O presidente do Mali, Ibrahim Boubacar Keita, e o primeiro-ministro, Boubou Cissé, foram presos no último dia 19 pelas Forças Armadas do país. Em um pronunciamento, realizado pouco após a prisão, o chefe de Estado renunciou ao cargo e dissolveu o Parlamento. O golpe — de acordo com a professora Leila Maria Gonçalves Leite Hernandez, do Departamento de História da Faculdade de Filosofia, Letras e Ciências Humanas da USP — tem motivações semelhantes às da ação militar que tomou o poder no país em 2012.

“Alguns fatores dessa crise política já se punham naquela época (2012) e foram piorando ao longo desses quase oito anos: a instabilidade da segurança no norte e no centro do país, uma estagnação econômica, uma reclamação por parte da oposição e de populares contra corrupção e uma insatisfação muito grande em relação à anulação do Tribunal Constitucional”, comenta a especialista em história da África.

A postura do governo em relação às eleições legislativas do país, ocorridas em março, foi a gota d’água para o motim. A despeito da pandemia, o governo decidiu por realizar o pleito, o que desagradou a oposição e parcela da população. Além disso, após a votação, parte dos resultados foi anulada pelo Tribunal Constitucional, levando o partido do presidente a se tornar o maior bloco do Congresso.

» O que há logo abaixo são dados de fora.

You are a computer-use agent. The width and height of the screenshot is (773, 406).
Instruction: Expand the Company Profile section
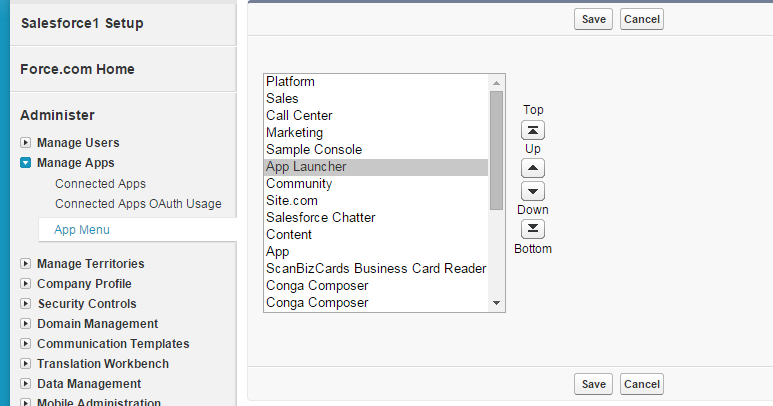pyautogui.click(x=26, y=284)
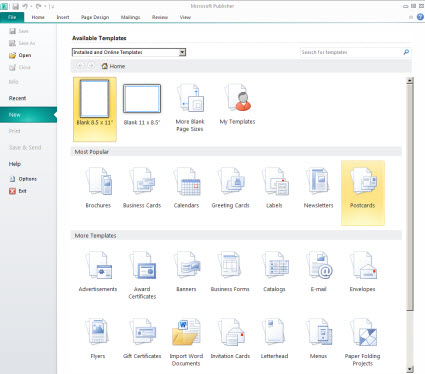The image size is (425, 374).
Task: Select the Newsletters template icon
Action: tap(318, 181)
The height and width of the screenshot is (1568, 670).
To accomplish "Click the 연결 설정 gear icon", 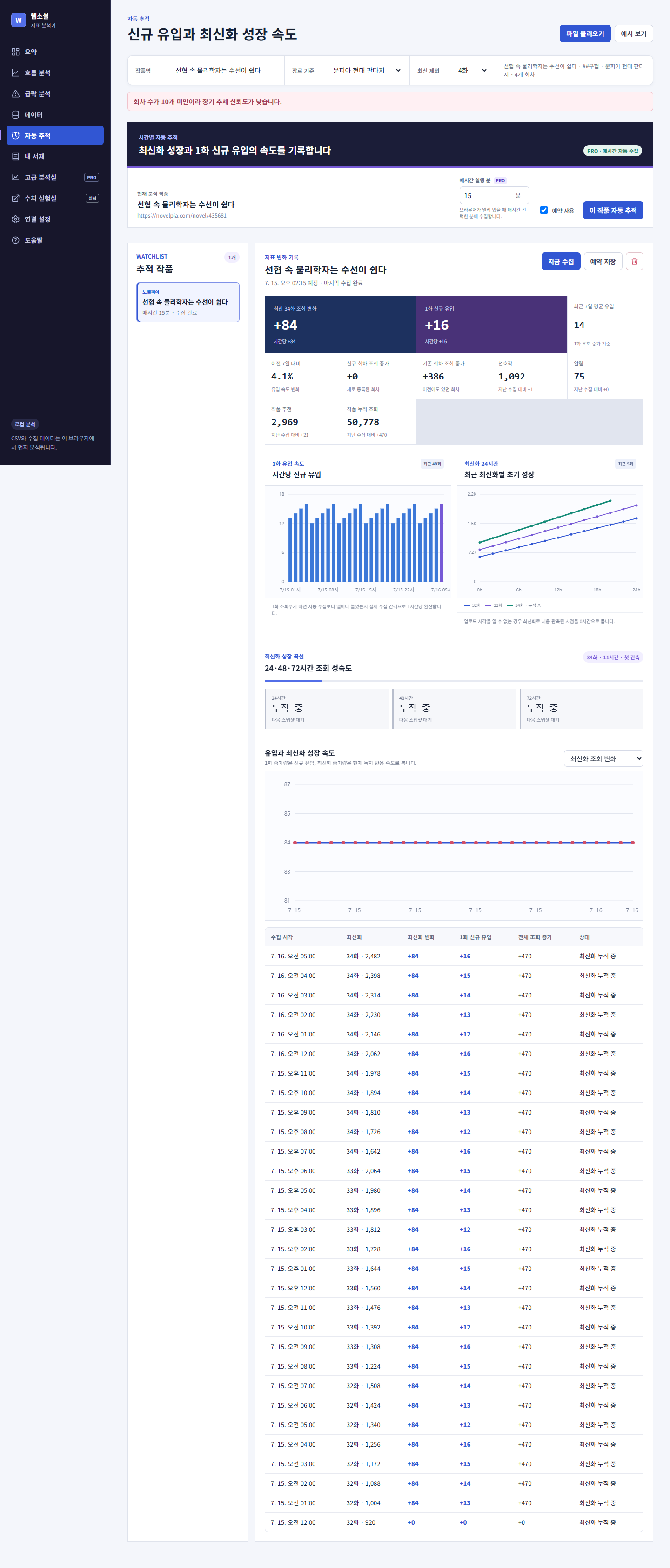I will point(15,219).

O desgaste do Executivo, no entanto, tem raízes em uma questão de segurança. Como explica Leila, “decorre do conflito com o núcleo de rebeldes Tuaregues, que não são árabes, são berberes. Eles declararam, em 2012, independência em uma área no norte do Mali, uma área chamada Azauade; essa área não é pequena e conta com diversas riquezas minerais”. A região foi tomada há oito anos pelo Movimento Nacional de Libertação do Azauade, porém, órgãos internacionais, como a ONU (Organização das Nações Unidas) e a UE (União Europeia) não reconheceram a independência, o que gera um grande desconforto no centro e no norte do Mali.

Segundo a Human Rights Watch, pelo menos 456 civis foram mortos e centenas foram feridos em decorrência de tais conflitos, somente no ano passado. A violência já provocou o deslocamento forçado de, ao menos, 218 mil pessoas dentro do país, segundo o Alto Comissariado da ONU para os Refugiados. A avaliação dos militares e de parte da população é de que o presidente Keita não conseguiu lidar com os conflitos que estão na origem desse efeito bola de neve.